How to claim Eskom damages

By Staff Writer
When load shedding hits, we normally have to hunker down and wait for the power to come back on. Not being able to charge our phones, cook food, or even turn on the lights is frustrating.

While complaints over power problems are common in South Africa, it is often thought that nothing can be done in terms of compensation when it comes to losses suffered from Eskom induced blackouts.

But it appears, that in some circumstances, it is possible to get some compensation.

Following a recent outage, Allison MacDonald experienced further problems when a local substation blew up resulting in her not having power for almost 36 hours. Because of this, the food in her fridge started to defrost and rot, leaving her with nothing to eat.

MacDonald is insured with Alexander Forbes and said that this is the third claim that she has made  to insurers relating to deterioration in food.

“I put my claim in [on Thursday 23 April] for ‘loss of fridge/freezer contents’ and will receive full settlement by the weekend. In the region of R 3000 with no excess,” said MacDonald.

However, the first claim that MacDonald put in, she didn’t get any money back.

“[For the] first time, about five years ago, I was with Outsurance. My cover was R3,000. When I put in the claim, I first had to pay them R1 500 excess, and then they gave me R1 500 food gift vouchers. Which means, in essence, I got zip, zero and nothing for my loss,” claims MacDonald.

For the second claim, MacDonald had moved insurers to Alexander Forbes and put in a claim for R3000, which was paid into her account, with no excess. This time she made a claim because of a lighting strike.

MacDonald adds that when it comes to claiming for fridge or freezer content damage, that consumers should look for the best insurance policy.

“Always best to go with the high end service providers,” said MacDonald.

But claiming from insurers for general power outage damage is not so simple.

Gari Dombo, MD of Alexander Forbes Insurance said in a recent statement that power failures can damage the contents of fridges and freezers but added: “If it is a localised power problem you could move the food to somewhere else where it can be refrigerated…Most insurance policies provide some cover for deterioration of food but not of the loss of power is due to a deliberate switch off by authorities.”

Alternative power options

The question remains however, whether insurers will continue to pay out in the event that damages occur as a result of

Eskom’s outages or whether they will, in fact, close any such loop holes in their policies. Already, insurers are highlighting the importance of homeowners looking into alternative power sources in light of the fact that power outages are expected to remain.

Could it only be a matter of time before insurers force customers to install an alternative energy source to deal with blackouts before they insure them?

Certain caveats already exist. Alexander Forbes, for example, pays for surge damage if the cover option chosen includes full accidental damage. The damage must also be visible component damage and not just that a component has stopped working.

Criminals are taking advantage of the blackouts too by targeting homes experiencing load shedding.

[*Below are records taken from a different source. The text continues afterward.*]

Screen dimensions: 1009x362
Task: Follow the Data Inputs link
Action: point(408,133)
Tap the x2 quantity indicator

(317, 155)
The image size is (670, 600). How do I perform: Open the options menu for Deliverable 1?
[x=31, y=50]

However, insurers know that this happens and are informing clients to take extra precaution. Dombo recommends the use of battery backups which will support the alarm system for between six to twelve hours. The battery recharges automatically once the electricity resumes.

Dombo cautions that while some insurers will be sympathetic to alarm failure during a power outage you, as the customer, will have to demonstrate that all reasonable steps were taken to make sure your alarm is in working order for other insurers who are more stringent in their policy wording.

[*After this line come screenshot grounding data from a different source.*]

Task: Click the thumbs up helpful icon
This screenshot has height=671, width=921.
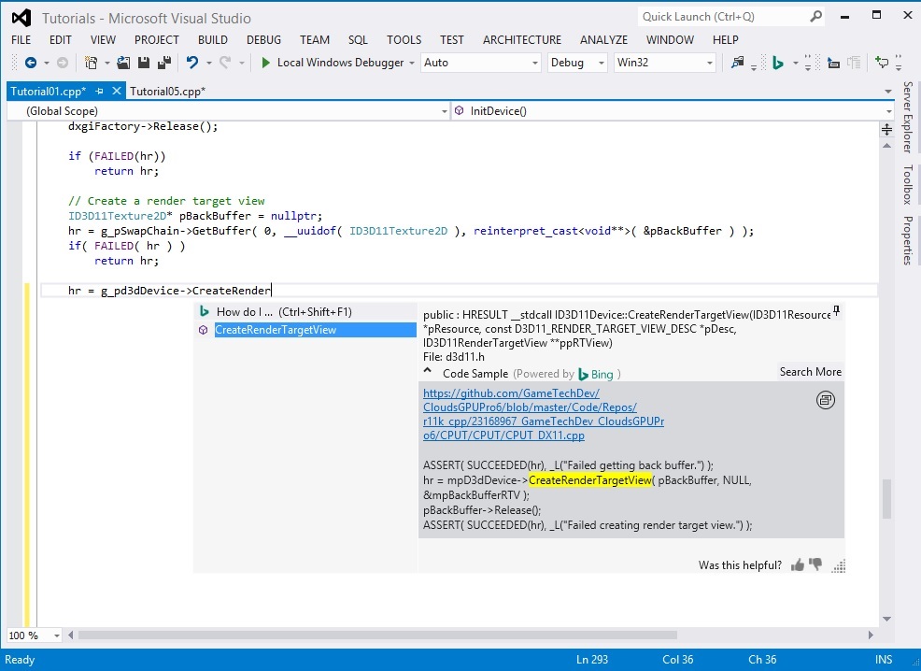Action: pyautogui.click(x=798, y=564)
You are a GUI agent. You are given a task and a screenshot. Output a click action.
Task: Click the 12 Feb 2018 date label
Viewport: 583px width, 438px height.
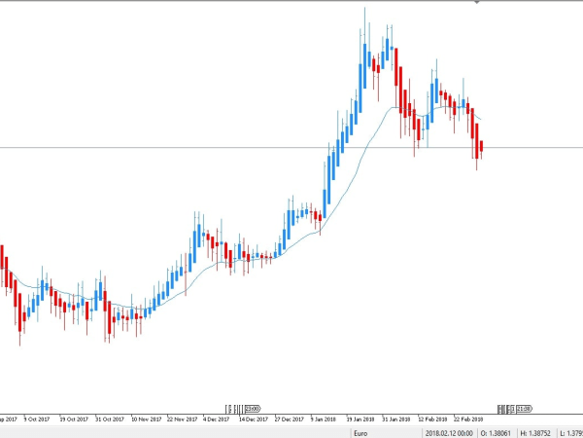click(x=433, y=420)
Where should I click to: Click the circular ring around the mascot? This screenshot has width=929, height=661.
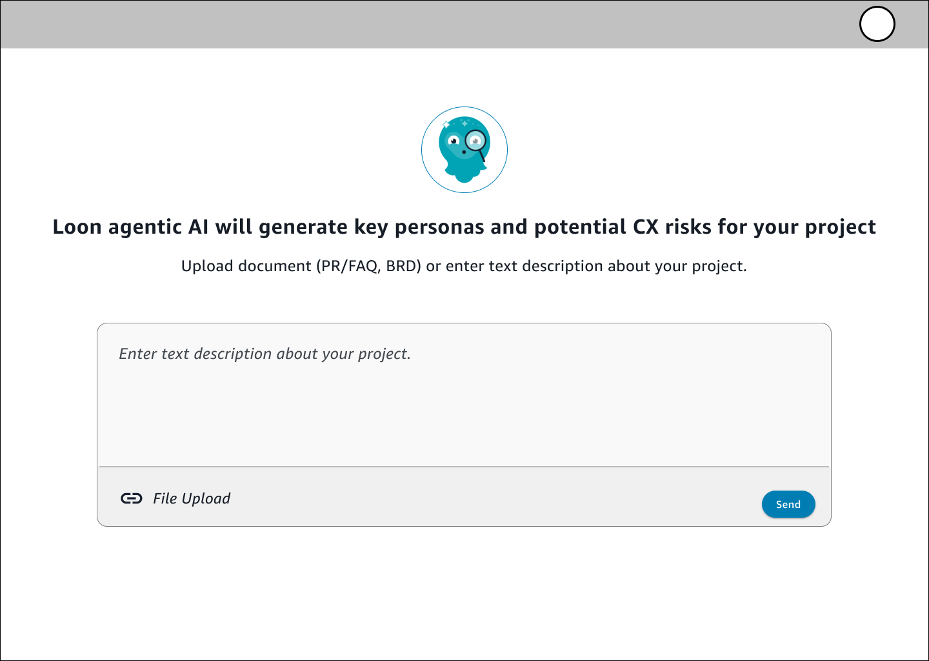click(423, 150)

“Alexander Forbes Insurance looks at every case on its own merits. Alarm company records show a habit of alarming the alarm and alarm testing as well as proof that you have recently replaced your battery will influence insurer decisions.”

Dombo added that South Africans are in it for the long haul when it comes to power cuts and that consumers should look at alternative power options for when there is load shedding in order to keep the lights on.

“These may include items such as invertors, which allow for an uninterrupted supply of power for six to eight hours. While generators successfully ensure geysers and fridges remain on, they are costly and noisy to run and distribute hazardous fumes,” said Dombo.

Dombo added that green alternatives such as wind turbines, solar geysers and solar electricity are off grid options which should be considered so that consumers are not caught off guard when the power goes off.

The cost of alternatives

However, generators can cost around R6k and upwards while inverter solutions start from around R100k, according to Aon, South Africa.

But if you purchase a generator your problems may not end there as they are now being stolen out of gardens and solar panels are being stolen off rooftops. Again insurers appear to be distancing themselves in their policy wording.

“It is essential that homeowners check their sum insured is sufficient to cover the replacement of the building along with any new fixtures and fittings,” says Mandy Barrett of insurance brokerage and risk advisors, Aon South Africa.

What’s more, you can’t simply install these energy saving items yourself or get any person to help you. The work needs to be done by a certified professional, especially for insurance purposes.

“You may unwittingly open yourself up to insurance problems that could arise out of using dubious electrical contractors if you don’t know what to look for. If there is an instance where corners are cut or an alternative energy solution is incorrectly wired into your home, you may run the risk of a loss occurring, perhaps even a major one,” warns Barrett.
*OutSurance was approached for comment but had not replied at the time of publication.